Les frères sont rentrés chez eux et se sont rendus à Kiev, capitale de l’Ukraine, pour obtenir l’enregistrement légal de notre œuvre dans ce pays. Là encore, les autorités ont rejeté notre demande, déclarant que les Témoins de Jéhovah ne seraient laissés en paix qu’à condition qu’ils soutiennent l’État ; en d’autres termes, qu’ils servent dans les forces armées et participent à la vie politique. Notre position de neutralité a une fois de plus été rappelée, à savoir qu’à l’exemple de notre Maître, Jésus Christ, nous ne pouvions pas faire partie du monde. — Jean 17:14-16.

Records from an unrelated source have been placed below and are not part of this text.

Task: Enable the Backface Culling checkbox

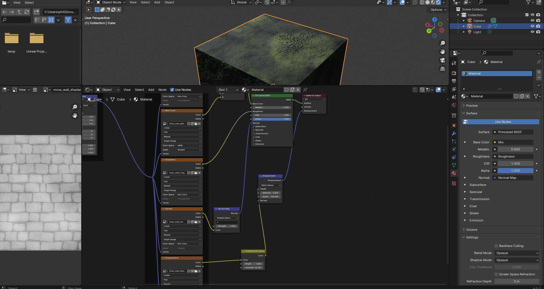Action: coord(496,246)
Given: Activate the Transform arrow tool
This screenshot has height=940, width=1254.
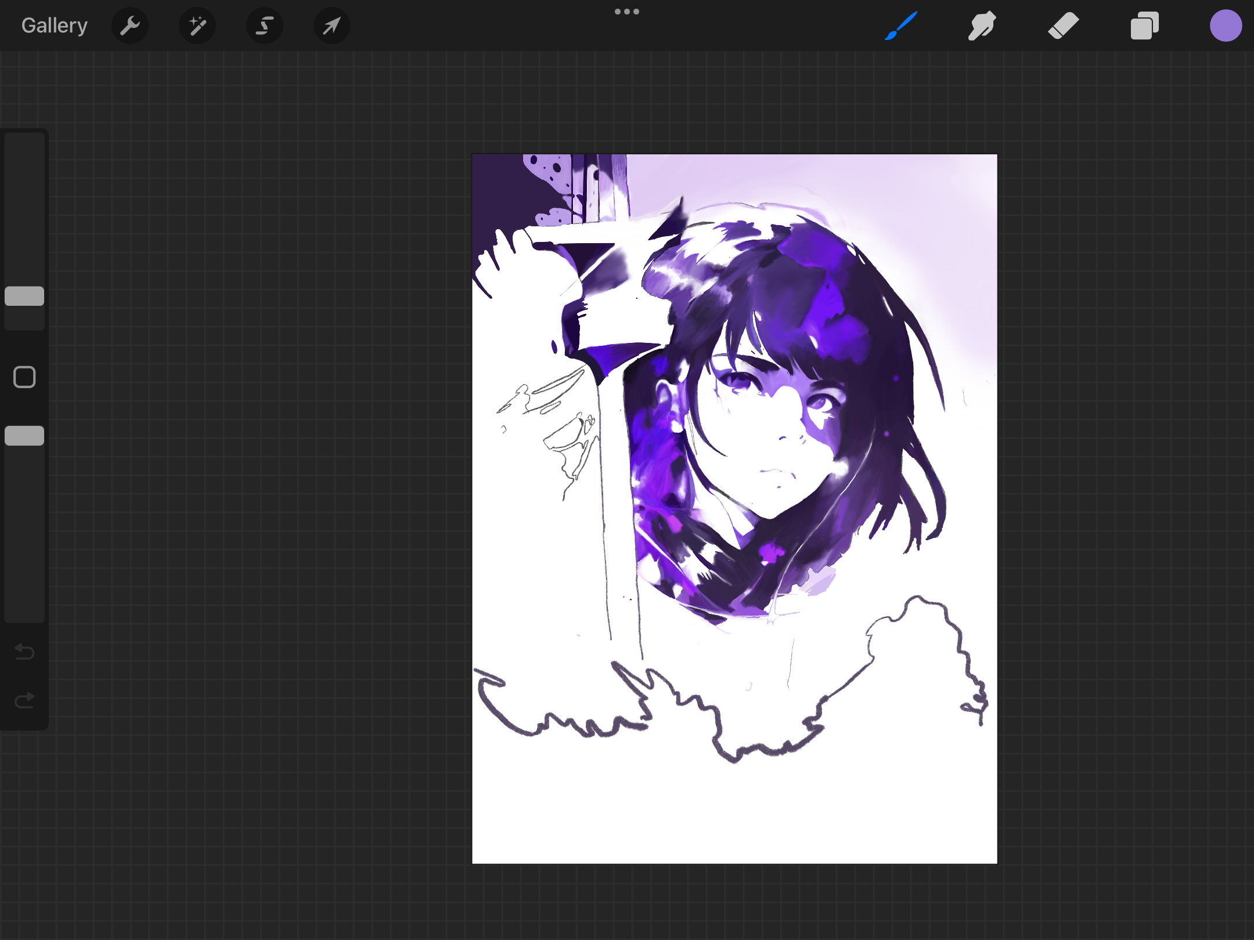Looking at the screenshot, I should click(x=331, y=26).
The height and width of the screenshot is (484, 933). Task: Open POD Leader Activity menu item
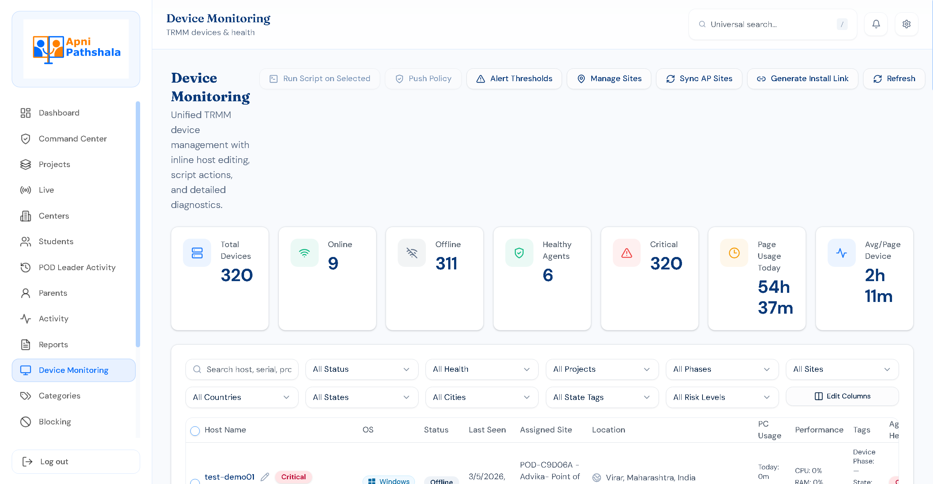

Peu de temps après, frères Pyatokha et Babijchuk ont été arrêtés, inculpés et condamnés à 25 ans de prison. À cette époque, en 1950, de nombreux Témoins, dont mon père, ont été emmenés par les autorités. Papa a été condamné à 25 ans de prison et envoyé à Khabarovsk, dans la partie la plus orientale de l’Union soviétique, à 5 000 kilomètres de chez nous !

Exilés en Sibérie

En avril 1951, l’État soviétique a organisé un coup de filet contre les Témoins qui habitaient dans les républiques de sa partie occidentale, aujourd’hui connues sous les noms de Lettonie, Estonie, Lituanie, Moldavie, Biélorussie et Ukraine. Au cours de ce mois-​là, 7 000 d’entre nous, dont ma mère et moi, ont été déportés en Sibérie. Des soldats sont venus chez nous de nuit et nous ont emmenés à la gare. Nous avons alors été entassés dans des wagons à bestiaux — environ 50 par wagon — et plus de deux semaines plus tard déposés dans un endroit appelé Zalari, près du lac Baïkal, dans le district d’Irkoutsk.

Debout dans la neige, fouetté par un vent glacial et entouré de soldats armés, je me demandais ce qui nous attendait. Comment arriverais-​je à rester fidèle à Jéhovah ici ? Nous nous sommes mis à chanter des cantiques pour oublier le froid. C’est alors que sont arrivés des responsables d’entreprises locales appartenant à l’État. Certains avaient besoin d’hommes pour exécuter des travaux pénibles, tandis que d’autres recherchaient des femmes pour s’occuper de diverses tâches telles que l’élevage du bétail. Maman et moi avons été conduits sur un chantier où l’on construisait la centrale hydroélectrique de Tagninskaya.

Lorsque nous sommes arrivés, nous avons aperçu des rangées de baraquements en bois, qui servaient de logement aux déportés. On m’a confié un poste de conducteur de tracteur et d’électricien, tandis que maman était affectée dans une ferme. Officiellement, nous étions considérés comme déportés, et non comme prisonniers, ce qui nous permettait d’aller et venir jusqu’à une certaine distance de la centrale électrique, même s’il nous était interdit de visiter le camp voisin, situé à une cinquantaine de kilomètres de là. Les autorités nous incitaient à signer un document par lequel nous nous engagions à rester dans cette région pour toujours. Pour moi, qui n’avais que 19 ans, il était hors de question que je signe. Nous sommes tout de même restés là pendant 15 ans.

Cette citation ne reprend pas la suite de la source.